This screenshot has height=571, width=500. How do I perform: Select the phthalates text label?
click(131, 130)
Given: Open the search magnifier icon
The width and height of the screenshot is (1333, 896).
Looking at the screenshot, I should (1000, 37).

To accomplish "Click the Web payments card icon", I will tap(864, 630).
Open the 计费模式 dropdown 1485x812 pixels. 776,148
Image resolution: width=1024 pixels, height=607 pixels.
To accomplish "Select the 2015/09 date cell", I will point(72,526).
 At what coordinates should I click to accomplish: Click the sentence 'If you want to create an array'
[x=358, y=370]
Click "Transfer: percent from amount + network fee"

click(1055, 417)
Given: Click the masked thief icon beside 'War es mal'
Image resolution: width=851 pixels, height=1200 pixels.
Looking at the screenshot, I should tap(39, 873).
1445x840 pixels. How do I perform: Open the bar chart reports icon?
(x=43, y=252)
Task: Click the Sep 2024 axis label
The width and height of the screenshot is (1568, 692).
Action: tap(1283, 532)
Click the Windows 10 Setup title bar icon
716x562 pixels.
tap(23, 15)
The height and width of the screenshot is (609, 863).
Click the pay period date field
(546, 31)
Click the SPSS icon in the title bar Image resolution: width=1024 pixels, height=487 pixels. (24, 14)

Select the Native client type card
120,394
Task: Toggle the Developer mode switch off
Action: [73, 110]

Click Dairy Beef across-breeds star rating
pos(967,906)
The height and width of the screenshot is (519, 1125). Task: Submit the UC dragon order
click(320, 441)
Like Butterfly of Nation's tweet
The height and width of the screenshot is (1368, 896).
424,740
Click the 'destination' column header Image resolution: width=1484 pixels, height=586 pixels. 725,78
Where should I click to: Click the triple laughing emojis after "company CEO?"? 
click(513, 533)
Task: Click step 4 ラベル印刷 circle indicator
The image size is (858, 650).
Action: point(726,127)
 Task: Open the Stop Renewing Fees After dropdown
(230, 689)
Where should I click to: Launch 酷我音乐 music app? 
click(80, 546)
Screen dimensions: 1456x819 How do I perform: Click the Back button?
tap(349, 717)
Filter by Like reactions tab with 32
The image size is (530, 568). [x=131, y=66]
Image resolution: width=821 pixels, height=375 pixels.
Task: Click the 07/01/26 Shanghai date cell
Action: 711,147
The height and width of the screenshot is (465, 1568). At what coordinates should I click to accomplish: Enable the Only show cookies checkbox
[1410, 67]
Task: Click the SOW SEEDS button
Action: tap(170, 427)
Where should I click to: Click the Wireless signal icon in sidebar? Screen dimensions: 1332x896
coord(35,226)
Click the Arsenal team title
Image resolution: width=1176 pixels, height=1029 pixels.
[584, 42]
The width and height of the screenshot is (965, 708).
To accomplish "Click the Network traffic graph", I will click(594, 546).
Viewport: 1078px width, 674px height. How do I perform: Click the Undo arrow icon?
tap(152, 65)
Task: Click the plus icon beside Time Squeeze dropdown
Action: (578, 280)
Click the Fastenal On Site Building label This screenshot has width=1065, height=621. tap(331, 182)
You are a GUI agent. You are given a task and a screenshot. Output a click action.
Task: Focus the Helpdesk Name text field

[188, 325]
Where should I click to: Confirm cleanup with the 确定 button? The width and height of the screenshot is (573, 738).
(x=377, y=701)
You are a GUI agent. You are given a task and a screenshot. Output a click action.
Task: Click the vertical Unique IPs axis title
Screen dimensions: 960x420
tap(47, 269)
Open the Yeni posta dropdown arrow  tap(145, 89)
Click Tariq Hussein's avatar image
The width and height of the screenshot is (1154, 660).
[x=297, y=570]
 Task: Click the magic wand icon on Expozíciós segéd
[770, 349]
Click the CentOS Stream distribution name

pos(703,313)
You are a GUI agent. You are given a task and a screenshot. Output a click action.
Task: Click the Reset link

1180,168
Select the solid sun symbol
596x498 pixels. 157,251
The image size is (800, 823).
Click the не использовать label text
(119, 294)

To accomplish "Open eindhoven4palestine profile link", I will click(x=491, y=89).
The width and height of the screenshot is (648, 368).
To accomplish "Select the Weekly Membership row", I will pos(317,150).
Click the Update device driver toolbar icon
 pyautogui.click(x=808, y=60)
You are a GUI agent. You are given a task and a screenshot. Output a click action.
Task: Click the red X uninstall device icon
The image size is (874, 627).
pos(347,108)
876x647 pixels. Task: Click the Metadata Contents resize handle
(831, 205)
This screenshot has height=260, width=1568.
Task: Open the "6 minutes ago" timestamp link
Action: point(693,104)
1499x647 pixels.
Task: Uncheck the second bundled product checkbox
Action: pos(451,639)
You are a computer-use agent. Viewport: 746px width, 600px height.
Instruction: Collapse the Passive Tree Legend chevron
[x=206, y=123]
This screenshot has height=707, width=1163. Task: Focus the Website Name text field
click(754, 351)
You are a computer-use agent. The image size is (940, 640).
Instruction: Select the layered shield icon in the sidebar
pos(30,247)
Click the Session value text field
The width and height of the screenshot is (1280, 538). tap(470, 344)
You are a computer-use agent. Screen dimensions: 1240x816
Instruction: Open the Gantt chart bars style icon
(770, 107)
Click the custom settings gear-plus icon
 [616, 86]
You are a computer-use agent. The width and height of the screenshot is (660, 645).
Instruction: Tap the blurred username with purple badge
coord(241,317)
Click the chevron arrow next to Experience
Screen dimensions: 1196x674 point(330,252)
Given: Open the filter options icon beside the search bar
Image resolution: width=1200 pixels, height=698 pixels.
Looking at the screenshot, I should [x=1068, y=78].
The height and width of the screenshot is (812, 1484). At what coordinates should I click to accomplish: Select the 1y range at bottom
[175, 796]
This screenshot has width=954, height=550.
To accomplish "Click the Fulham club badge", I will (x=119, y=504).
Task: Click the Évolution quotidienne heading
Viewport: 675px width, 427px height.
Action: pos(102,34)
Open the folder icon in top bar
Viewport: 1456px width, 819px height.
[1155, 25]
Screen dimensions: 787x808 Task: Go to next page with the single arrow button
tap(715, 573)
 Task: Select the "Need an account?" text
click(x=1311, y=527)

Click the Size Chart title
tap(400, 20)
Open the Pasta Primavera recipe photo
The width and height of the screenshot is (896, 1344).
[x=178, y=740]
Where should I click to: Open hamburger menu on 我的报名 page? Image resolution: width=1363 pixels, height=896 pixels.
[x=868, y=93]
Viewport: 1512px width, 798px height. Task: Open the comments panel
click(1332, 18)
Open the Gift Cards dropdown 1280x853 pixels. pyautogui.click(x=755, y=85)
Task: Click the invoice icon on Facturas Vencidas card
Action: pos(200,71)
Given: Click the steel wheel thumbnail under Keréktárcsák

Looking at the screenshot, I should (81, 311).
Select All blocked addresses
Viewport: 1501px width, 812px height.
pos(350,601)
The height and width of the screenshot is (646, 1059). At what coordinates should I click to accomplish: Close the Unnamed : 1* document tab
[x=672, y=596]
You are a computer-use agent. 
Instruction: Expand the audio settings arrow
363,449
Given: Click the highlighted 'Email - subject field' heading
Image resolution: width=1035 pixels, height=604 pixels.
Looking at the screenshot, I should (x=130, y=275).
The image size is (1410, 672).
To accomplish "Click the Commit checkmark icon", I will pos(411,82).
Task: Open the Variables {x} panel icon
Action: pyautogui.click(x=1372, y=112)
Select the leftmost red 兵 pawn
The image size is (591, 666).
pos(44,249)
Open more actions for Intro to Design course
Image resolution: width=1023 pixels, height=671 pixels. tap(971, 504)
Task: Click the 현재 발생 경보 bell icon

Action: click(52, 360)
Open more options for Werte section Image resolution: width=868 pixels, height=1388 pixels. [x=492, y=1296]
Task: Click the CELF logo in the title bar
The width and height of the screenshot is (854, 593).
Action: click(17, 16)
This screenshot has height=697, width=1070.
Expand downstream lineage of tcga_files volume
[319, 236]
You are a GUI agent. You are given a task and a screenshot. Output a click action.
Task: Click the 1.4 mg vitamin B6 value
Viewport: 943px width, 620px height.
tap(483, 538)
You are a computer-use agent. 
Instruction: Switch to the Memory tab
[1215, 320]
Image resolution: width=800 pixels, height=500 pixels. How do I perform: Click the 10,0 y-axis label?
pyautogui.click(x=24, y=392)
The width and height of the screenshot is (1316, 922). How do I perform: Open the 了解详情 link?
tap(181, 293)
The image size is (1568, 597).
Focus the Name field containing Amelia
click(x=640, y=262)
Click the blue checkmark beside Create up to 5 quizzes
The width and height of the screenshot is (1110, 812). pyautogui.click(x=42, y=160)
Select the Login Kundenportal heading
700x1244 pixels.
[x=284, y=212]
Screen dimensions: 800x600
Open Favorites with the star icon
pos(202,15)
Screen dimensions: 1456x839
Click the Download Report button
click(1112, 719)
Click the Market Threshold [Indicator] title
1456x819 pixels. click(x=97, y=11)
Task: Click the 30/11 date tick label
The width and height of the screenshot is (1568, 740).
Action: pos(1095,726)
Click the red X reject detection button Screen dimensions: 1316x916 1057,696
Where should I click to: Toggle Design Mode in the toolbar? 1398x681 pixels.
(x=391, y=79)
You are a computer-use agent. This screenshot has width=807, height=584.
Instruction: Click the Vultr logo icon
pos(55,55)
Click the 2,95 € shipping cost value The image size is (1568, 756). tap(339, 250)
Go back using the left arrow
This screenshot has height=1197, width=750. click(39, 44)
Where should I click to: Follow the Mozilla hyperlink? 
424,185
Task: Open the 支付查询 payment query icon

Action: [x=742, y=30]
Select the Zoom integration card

----------------------------------------

Retrieve all lines from the data that contain the string "computer".

ANSWER BOX:
You are a computer-use agent. Viewport: 746px width, 600px height.
You are a computer-use agent. The image size is (940, 640).
You are a computer-use agent. Screen dimensions: 1240x816
You are a computer-use agent. The width and height of the screenshot is (660, 645).
You are a computer-use agent. 
You are a computer-use agent. 
You are a computer-use agent. This screenshot has width=807, height=584.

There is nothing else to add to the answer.